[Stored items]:
○ ○ ○ ○ ○ ○ ○

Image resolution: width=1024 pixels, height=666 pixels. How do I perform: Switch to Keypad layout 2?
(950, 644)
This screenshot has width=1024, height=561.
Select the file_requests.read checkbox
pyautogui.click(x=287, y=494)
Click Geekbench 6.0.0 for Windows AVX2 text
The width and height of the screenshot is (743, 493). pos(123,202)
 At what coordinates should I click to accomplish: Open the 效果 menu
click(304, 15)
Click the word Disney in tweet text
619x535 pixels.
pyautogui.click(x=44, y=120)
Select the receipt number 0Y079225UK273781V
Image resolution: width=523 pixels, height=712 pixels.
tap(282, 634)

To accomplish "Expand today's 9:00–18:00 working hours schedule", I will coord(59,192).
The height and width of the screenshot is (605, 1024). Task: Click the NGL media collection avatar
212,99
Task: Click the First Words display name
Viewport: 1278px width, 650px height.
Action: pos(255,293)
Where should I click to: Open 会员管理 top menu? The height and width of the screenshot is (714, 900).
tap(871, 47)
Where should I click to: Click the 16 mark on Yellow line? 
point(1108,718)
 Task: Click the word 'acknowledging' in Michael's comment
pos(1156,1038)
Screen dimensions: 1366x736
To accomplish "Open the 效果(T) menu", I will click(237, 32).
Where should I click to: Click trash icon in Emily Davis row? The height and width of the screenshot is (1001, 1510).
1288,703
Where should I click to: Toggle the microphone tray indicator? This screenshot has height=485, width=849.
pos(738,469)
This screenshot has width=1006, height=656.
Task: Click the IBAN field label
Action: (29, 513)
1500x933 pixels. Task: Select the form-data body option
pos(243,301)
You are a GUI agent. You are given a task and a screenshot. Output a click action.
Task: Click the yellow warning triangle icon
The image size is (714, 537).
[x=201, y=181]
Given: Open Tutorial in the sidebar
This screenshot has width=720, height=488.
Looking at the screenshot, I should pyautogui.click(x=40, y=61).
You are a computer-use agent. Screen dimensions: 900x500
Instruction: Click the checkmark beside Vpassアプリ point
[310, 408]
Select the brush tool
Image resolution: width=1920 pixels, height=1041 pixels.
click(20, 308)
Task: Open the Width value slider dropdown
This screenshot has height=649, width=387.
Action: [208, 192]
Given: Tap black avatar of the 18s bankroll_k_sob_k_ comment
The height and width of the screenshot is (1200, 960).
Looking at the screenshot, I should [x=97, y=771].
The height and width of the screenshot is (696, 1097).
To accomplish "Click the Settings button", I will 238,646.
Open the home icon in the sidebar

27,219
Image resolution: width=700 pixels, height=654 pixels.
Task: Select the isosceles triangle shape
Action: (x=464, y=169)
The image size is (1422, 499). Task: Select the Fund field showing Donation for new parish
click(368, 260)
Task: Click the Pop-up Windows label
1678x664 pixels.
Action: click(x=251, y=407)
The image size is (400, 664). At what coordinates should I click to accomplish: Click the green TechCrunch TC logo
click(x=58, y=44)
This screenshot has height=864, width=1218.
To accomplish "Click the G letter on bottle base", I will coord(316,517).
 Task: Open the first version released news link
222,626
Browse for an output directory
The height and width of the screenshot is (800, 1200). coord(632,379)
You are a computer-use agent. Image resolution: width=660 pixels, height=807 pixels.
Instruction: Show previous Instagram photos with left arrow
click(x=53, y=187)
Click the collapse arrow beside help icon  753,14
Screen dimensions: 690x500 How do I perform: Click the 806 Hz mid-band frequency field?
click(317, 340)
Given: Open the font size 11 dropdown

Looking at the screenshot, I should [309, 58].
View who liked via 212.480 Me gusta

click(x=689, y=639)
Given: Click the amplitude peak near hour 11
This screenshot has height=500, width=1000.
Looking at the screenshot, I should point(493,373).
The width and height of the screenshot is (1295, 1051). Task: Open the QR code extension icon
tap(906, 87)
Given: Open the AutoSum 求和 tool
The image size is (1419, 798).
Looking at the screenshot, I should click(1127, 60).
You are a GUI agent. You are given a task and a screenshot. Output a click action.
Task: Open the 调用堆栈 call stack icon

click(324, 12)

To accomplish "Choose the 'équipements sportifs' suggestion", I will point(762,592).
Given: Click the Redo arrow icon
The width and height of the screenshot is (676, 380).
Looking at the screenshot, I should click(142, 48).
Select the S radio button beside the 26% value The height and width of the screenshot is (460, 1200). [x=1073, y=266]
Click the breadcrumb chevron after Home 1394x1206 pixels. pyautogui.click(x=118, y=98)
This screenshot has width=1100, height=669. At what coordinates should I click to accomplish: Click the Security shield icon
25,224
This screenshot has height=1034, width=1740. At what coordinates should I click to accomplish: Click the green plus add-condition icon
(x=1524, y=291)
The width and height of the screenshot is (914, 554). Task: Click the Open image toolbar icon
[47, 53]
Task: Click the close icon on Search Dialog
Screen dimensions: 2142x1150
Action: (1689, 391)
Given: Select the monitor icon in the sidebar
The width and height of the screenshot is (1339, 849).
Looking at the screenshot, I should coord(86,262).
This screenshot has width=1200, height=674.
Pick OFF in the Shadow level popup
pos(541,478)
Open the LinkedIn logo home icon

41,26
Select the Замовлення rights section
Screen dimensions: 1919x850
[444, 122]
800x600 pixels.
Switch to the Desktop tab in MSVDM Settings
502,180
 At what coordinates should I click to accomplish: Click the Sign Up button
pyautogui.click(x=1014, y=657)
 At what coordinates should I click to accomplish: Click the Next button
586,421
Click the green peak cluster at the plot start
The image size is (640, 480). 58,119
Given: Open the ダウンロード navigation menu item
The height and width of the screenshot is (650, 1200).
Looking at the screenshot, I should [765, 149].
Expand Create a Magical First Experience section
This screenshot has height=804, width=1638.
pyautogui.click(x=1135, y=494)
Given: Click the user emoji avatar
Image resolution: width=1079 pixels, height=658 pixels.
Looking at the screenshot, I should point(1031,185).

○ ○ ○ ○ ○ ○ ○

[Work to complete]: Reproduce the records above exactly.

[Reply to the exercise]:
Image resolution: width=1024 pixels, height=666 pixels. How do I perform: Switch to Keypad layout 2?
(950, 644)
This screenshot has width=1024, height=561.
Select the file_requests.read checkbox
pyautogui.click(x=287, y=494)
Click Geekbench 6.0.0 for Windows AVX2 text
The width and height of the screenshot is (743, 493). pos(123,202)
 At what coordinates should I click to accomplish: Open the 效果 menu
click(304, 15)
Click the word Disney in tweet text
619x535 pixels.
pyautogui.click(x=44, y=120)
Select the receipt number 0Y079225UK273781V
Image resolution: width=523 pixels, height=712 pixels.
tap(282, 634)

To accomplish "Expand today's 9:00–18:00 working hours schedule", I will coord(59,192).
The height and width of the screenshot is (605, 1024). Task: Click the NGL media collection avatar
212,99
Task: Click the First Words display name
Viewport: 1278px width, 650px height.
Action: pos(255,293)
Where should I click to: Open 会员管理 top menu? The height and width of the screenshot is (714, 900).
tap(871, 47)
Where should I click to: Click the 16 mark on Yellow line? 
point(1108,718)
 Task: Click the word 'acknowledging' in Michael's comment
pos(1156,1038)
Screen dimensions: 1366x736
To accomplish "Open the 效果(T) menu", I will click(237, 32).
Where should I click to: Click trash icon in Emily Davis row? The height and width of the screenshot is (1001, 1510).
1288,703
Where should I click to: Toggle the microphone tray indicator? This screenshot has height=485, width=849.
pos(738,469)
This screenshot has width=1006, height=656.
Task: Click the IBAN field label
Action: (29, 513)
1500x933 pixels. Task: Select the form-data body option
pos(243,301)
You are a GUI agent. You are given a task and a screenshot. Output a click action.
Task: Click the yellow warning triangle icon
The image size is (714, 537).
[x=201, y=181]
Given: Open Tutorial in the sidebar
This screenshot has width=720, height=488.
Looking at the screenshot, I should pyautogui.click(x=40, y=61).
You are a computer-use agent. Screen dimensions: 900x500
Instruction: Click the checkmark beside Vpassアプリ point
[310, 408]
Select the brush tool
Image resolution: width=1920 pixels, height=1041 pixels.
click(20, 308)
Task: Open the Width value slider dropdown
This screenshot has height=649, width=387.
Action: [208, 192]
Given: Tap black avatar of the 18s bankroll_k_sob_k_ comment
The height and width of the screenshot is (1200, 960).
Looking at the screenshot, I should [x=97, y=771].
The height and width of the screenshot is (696, 1097).
To accomplish "Click the Settings button", I will 238,646.
Open the home icon in the sidebar

27,219
Image resolution: width=700 pixels, height=654 pixels.
Task: Select the isosceles triangle shape
Action: (x=464, y=169)
The image size is (1422, 499). Task: Select the Fund field showing Donation for new parish
click(368, 260)
Task: Click the Pop-up Windows label
1678x664 pixels.
Action: click(x=251, y=407)
The image size is (400, 664). At what coordinates should I click to accomplish: Click the green TechCrunch TC logo
click(x=58, y=44)
This screenshot has height=864, width=1218.
To accomplish "Click the G letter on bottle base", I will coord(316,517).
 Task: Open the first version released news link
222,626
Browse for an output directory
The height and width of the screenshot is (800, 1200). coord(632,379)
You are a computer-use agent. Image resolution: width=660 pixels, height=807 pixels.
Instruction: Show previous Instagram photos with left arrow
click(x=53, y=187)
Click the collapse arrow beside help icon  753,14
Screen dimensions: 690x500 How do I perform: Click the 806 Hz mid-band frequency field?
click(317, 340)
Given: Open the font size 11 dropdown

Looking at the screenshot, I should [309, 58].
View who liked via 212.480 Me gusta

click(x=689, y=639)
Given: Click the amplitude peak near hour 11
This screenshot has height=500, width=1000.
Looking at the screenshot, I should point(493,373).
The width and height of the screenshot is (1295, 1051). Task: Open the QR code extension icon
tap(906, 87)
Given: Open the AutoSum 求和 tool
The image size is (1419, 798).
Looking at the screenshot, I should click(1127, 60).
You are a GUI agent. You are given a task and a screenshot. Output a click action.
Task: Open the 调用堆栈 call stack icon

click(324, 12)

To accomplish "Choose the 'équipements sportifs' suggestion", I will point(762,592).
Given: Click the Redo arrow icon
The width and height of the screenshot is (676, 380).
Looking at the screenshot, I should click(142, 48).
Select the S radio button beside the 26% value The height and width of the screenshot is (460, 1200). [x=1073, y=266]
Click the breadcrumb chevron after Home 1394x1206 pixels. pyautogui.click(x=118, y=98)
This screenshot has width=1100, height=669. At what coordinates should I click to accomplish: Click the Security shield icon
25,224
This screenshot has height=1034, width=1740. At what coordinates should I click to accomplish: Click the green plus add-condition icon
(x=1524, y=291)
The width and height of the screenshot is (914, 554). Task: Click the Open image toolbar icon
[47, 53]
Task: Click the close icon on Search Dialog
Screen dimensions: 2142x1150
Action: (1689, 391)
Given: Select the monitor icon in the sidebar
The width and height of the screenshot is (1339, 849).
Looking at the screenshot, I should coord(86,262).
This screenshot has width=1200, height=674.
Pick OFF in the Shadow level popup
pos(541,478)
Open the LinkedIn logo home icon

41,26
Select the Замовлення rights section
Screen dimensions: 1919x850
[444, 122]
800x600 pixels.
Switch to the Desktop tab in MSVDM Settings
502,180
 At what coordinates should I click to accomplish: Click the Sign Up button
pyautogui.click(x=1014, y=657)
 At what coordinates should I click to accomplish: Click the Next button
586,421
Click the green peak cluster at the plot start
The image size is (640, 480). 58,119
Given: Open the ダウンロード navigation menu item
The height and width of the screenshot is (650, 1200).
Looking at the screenshot, I should [765, 149].
Expand Create a Magical First Experience section
This screenshot has height=804, width=1638.
pyautogui.click(x=1135, y=494)
Given: Click the user emoji avatar
Image resolution: width=1079 pixels, height=658 pixels.
Looking at the screenshot, I should point(1031,185).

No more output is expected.